HACKING LibreDWG

"???" means that there is still some question to resolve;
someone should probably think about and resolve them!

* regen

  To regenerate the configure script and Makefile.in files,
  change to the top-level directory and do: "sh autogen.sh".
  Make sure you have recent Autoconf, Automake, Libtool installed.
  (See comments in autogen.sh for specific versions tested.)

* other tools

  Aside from the the autotools (see "regen", above),
  you will also need GNU Texinfo to build the manual.
  See e.g. the github action for recipes, or .appveyor.yml
  for another Mingw recipe.
  The compiler needs to support C99, i.e.
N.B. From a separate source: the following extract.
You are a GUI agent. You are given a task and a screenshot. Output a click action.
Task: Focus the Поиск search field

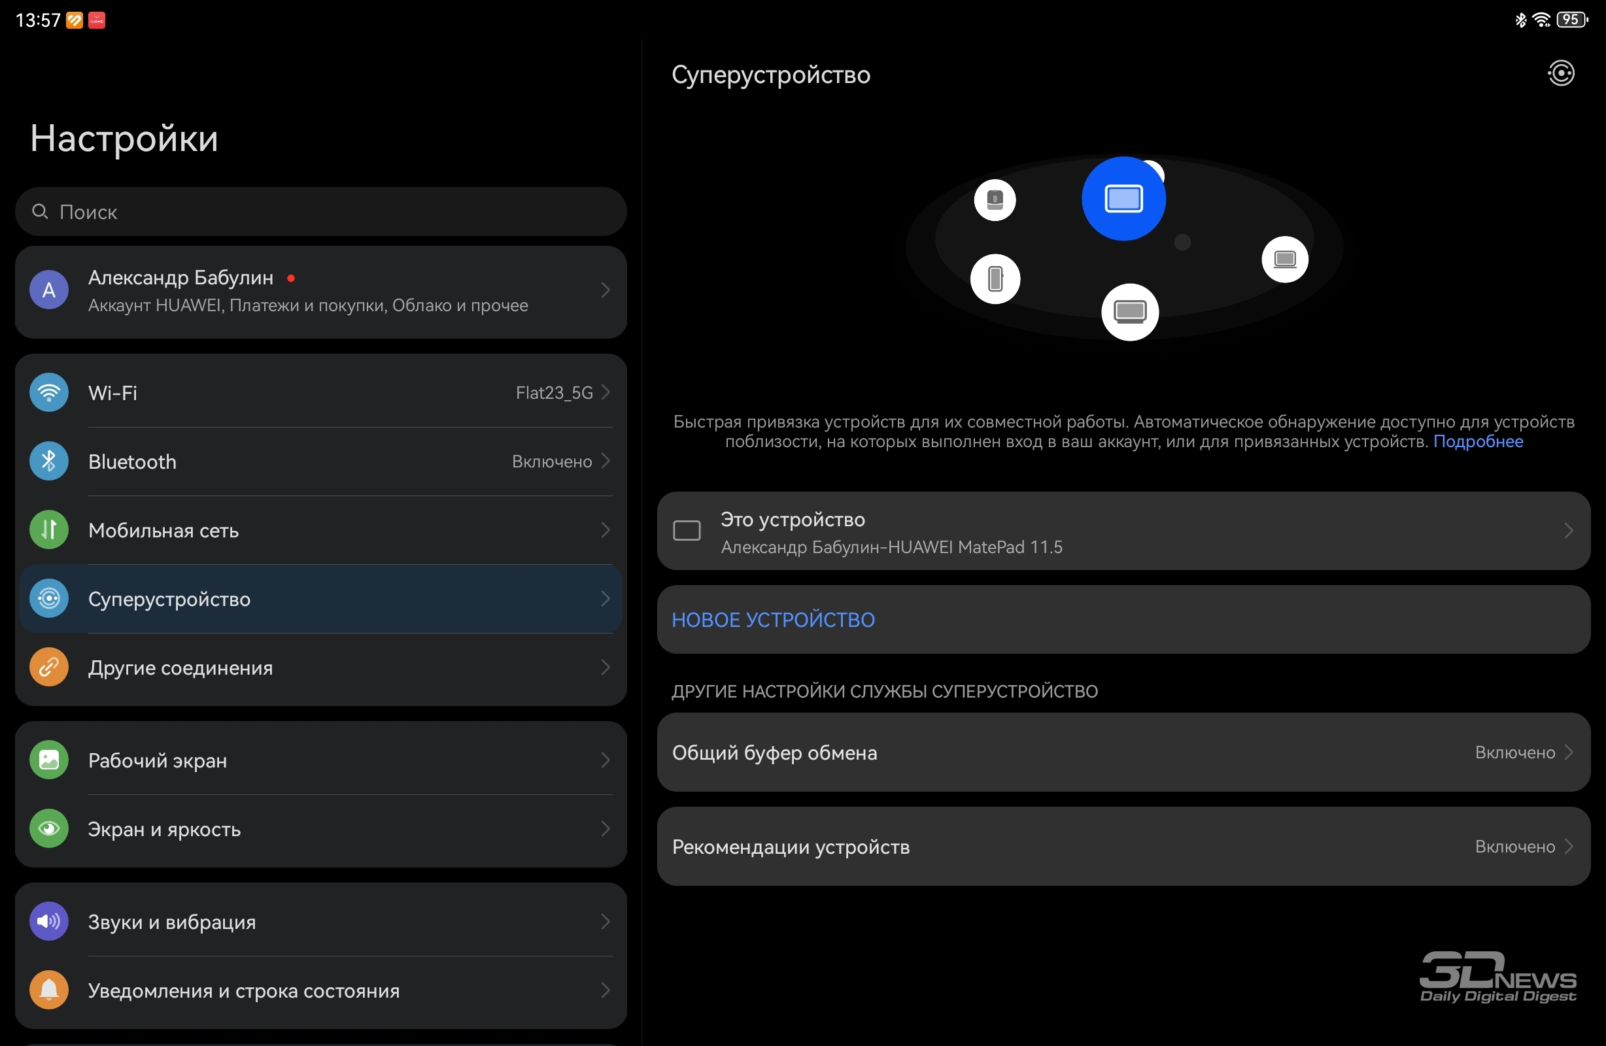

MSVC cannot be used.

* coding standards

  We try to follow the GNU Coding Standards, with some exceptions.
  - from Emacs: (info "(standards)")
  - from shell: $ info standards

  We format the code now with clang-format. For include/*.h we would
  require >= 8.0 for the new StatementMacros option, but we don't process
  include yet, because src/gen-dynapi.pl is too fragile.
  You can use

    $ bash build-aux/clang-format-all.sh src programs examples test

  or use some clang-format editor integration.
  See https://clang.llvm.org/docs/ClangFormat.html

  The exceptions are:
  - [[change log maintenance]]

* version numbers

  We follow semantic versioning, using git-version-gen with no v prefix.
  e.g. 0.5, 0.5.0.1099, 0.5.0.1093.1_967f

  Major for breaking changes in the API of otherwise declared stable entities.

  Minor for adding features, bugfixes and minor changes.
  Releases mostly only carry those two, and maybe the patch number.

  Patch for backwards-compatible bug fixes. It's optional and left-out if 0.

  The build number is automatically incremented for smoke and master builds
  and creates a volatile tag.
  It's left out in releases, only serves as volatile tag for nightly master
  builds on github.

  The optional number after those 4 numbers is the number of commits not yet
  merged to master. E.g. the 1 in 0.5.0.1093.1_967f.
  And finally for local development builds the abbrevated git tag, e.g. the 967f
  in 0.5.0.1093.1_967f.

  So a released version will be 2 or 3 numbers, a development version will also
  carry the 4-digit build number, and if it's a branch also two more elements.

  Version numbers are generated manually for a release by pushing a 2-3 number tag, 
  and automatically by bumping the version in .appveyor.yml.

* make regen-dynapi

  Whenever you change a class or any class field (add, remove, rename, change a type),
  add a separate make regen-dynapi commit, as result of this command. So the small change
  is separated from the automatically created changes by gen-dynapi.pl.

  This command updates several generated lists of objects, classes, and its tests.

* change log maintenance

  Presently, there is only one top-level ChangeLog file, and commits go
  in without updating it.  For releases, we generate
  ChangeLog entries based on the commit logs.
  We use the script create-changelog (in build-aux/) for that.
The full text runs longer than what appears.